**Task brief**
Count the lines of the material below that contain the string "pixels", and reply with the number alone.

**Dataset records**
────────────────────
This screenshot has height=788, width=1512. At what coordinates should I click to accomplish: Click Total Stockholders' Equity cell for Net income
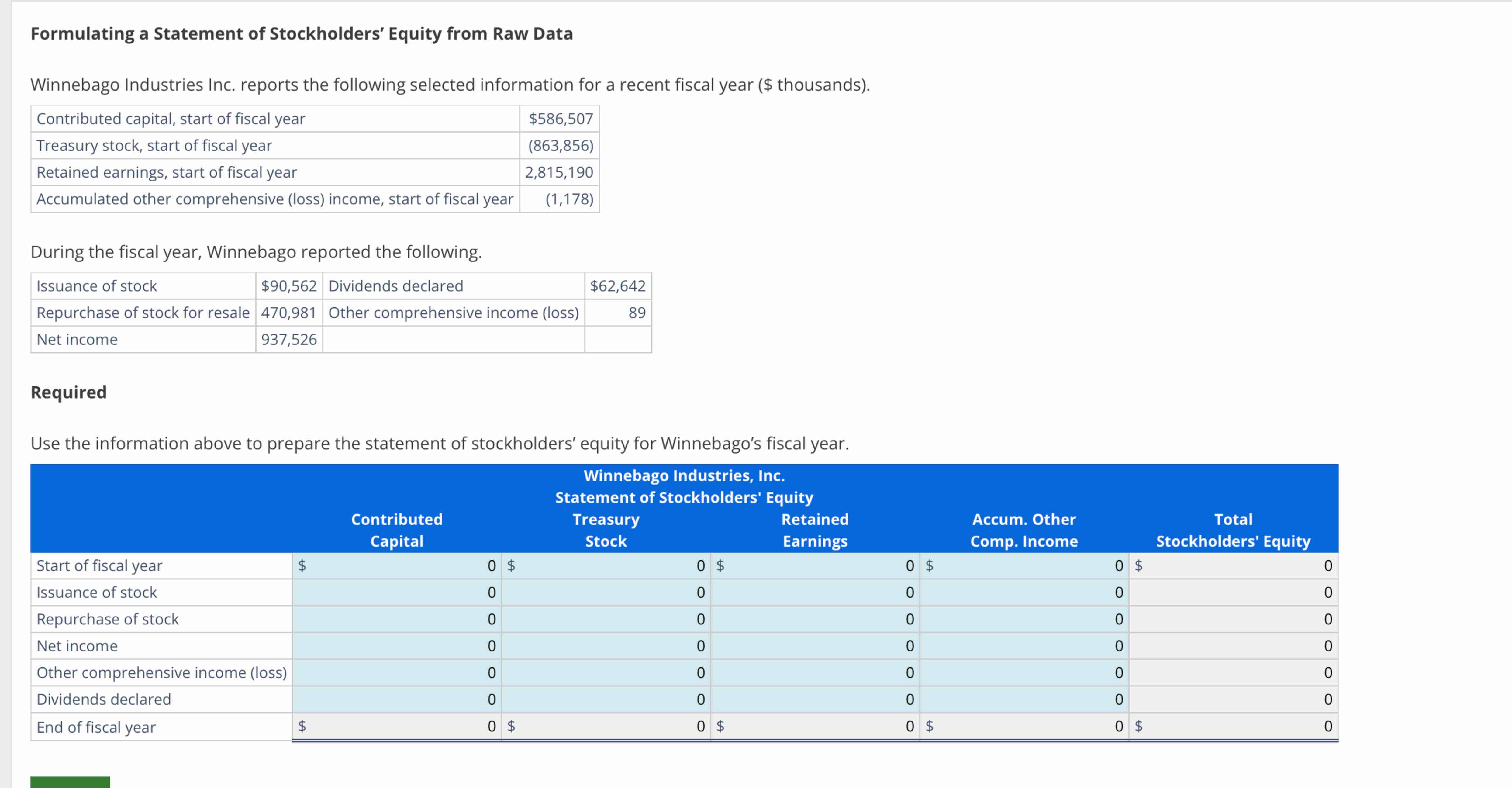coord(1234,646)
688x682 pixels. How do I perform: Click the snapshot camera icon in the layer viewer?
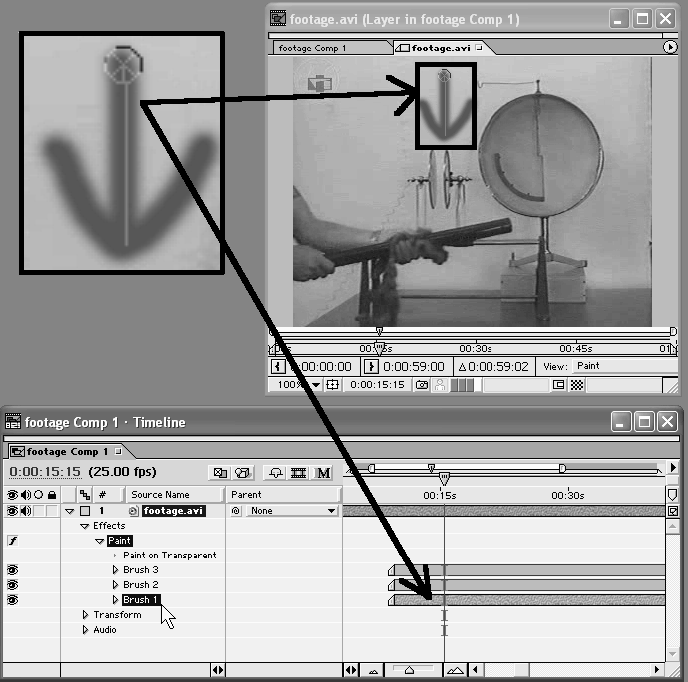tap(422, 384)
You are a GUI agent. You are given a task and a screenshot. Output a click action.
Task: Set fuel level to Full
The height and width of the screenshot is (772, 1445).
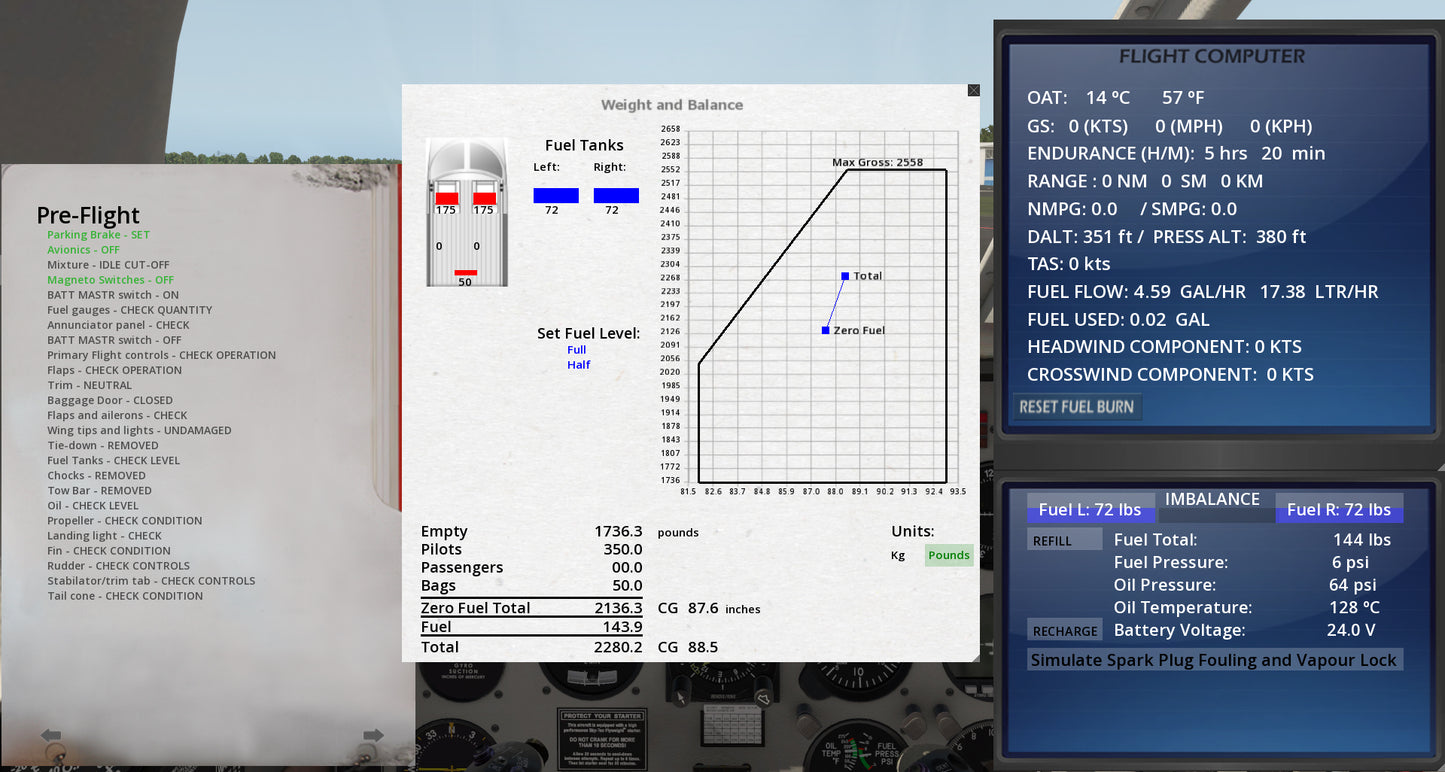(577, 350)
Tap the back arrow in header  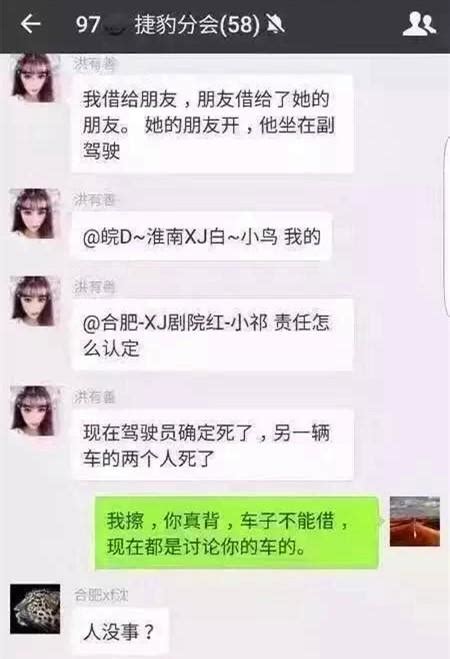[31, 24]
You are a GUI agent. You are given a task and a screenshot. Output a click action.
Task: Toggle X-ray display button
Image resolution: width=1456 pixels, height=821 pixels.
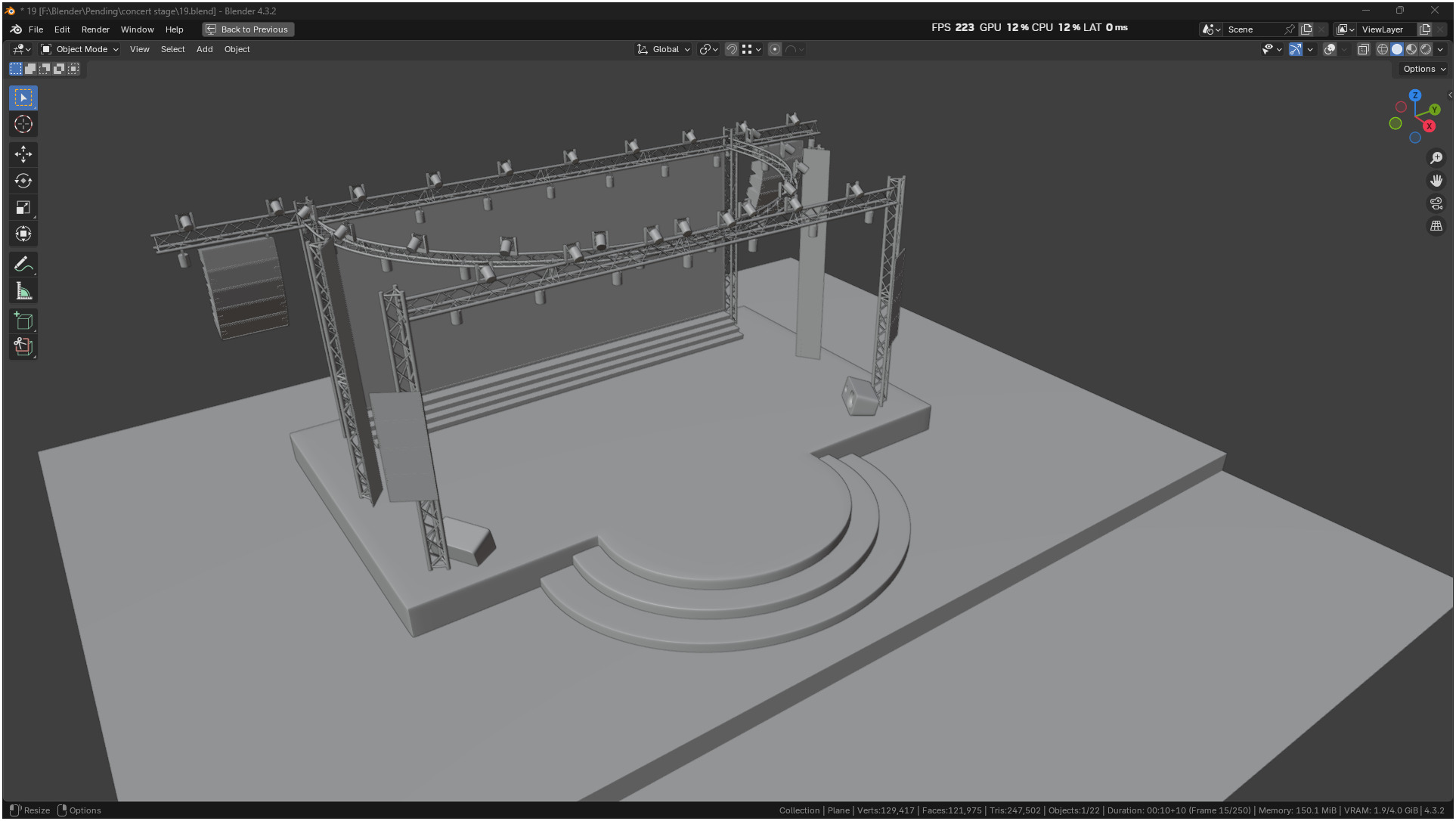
────────────────────
**Final answer**
2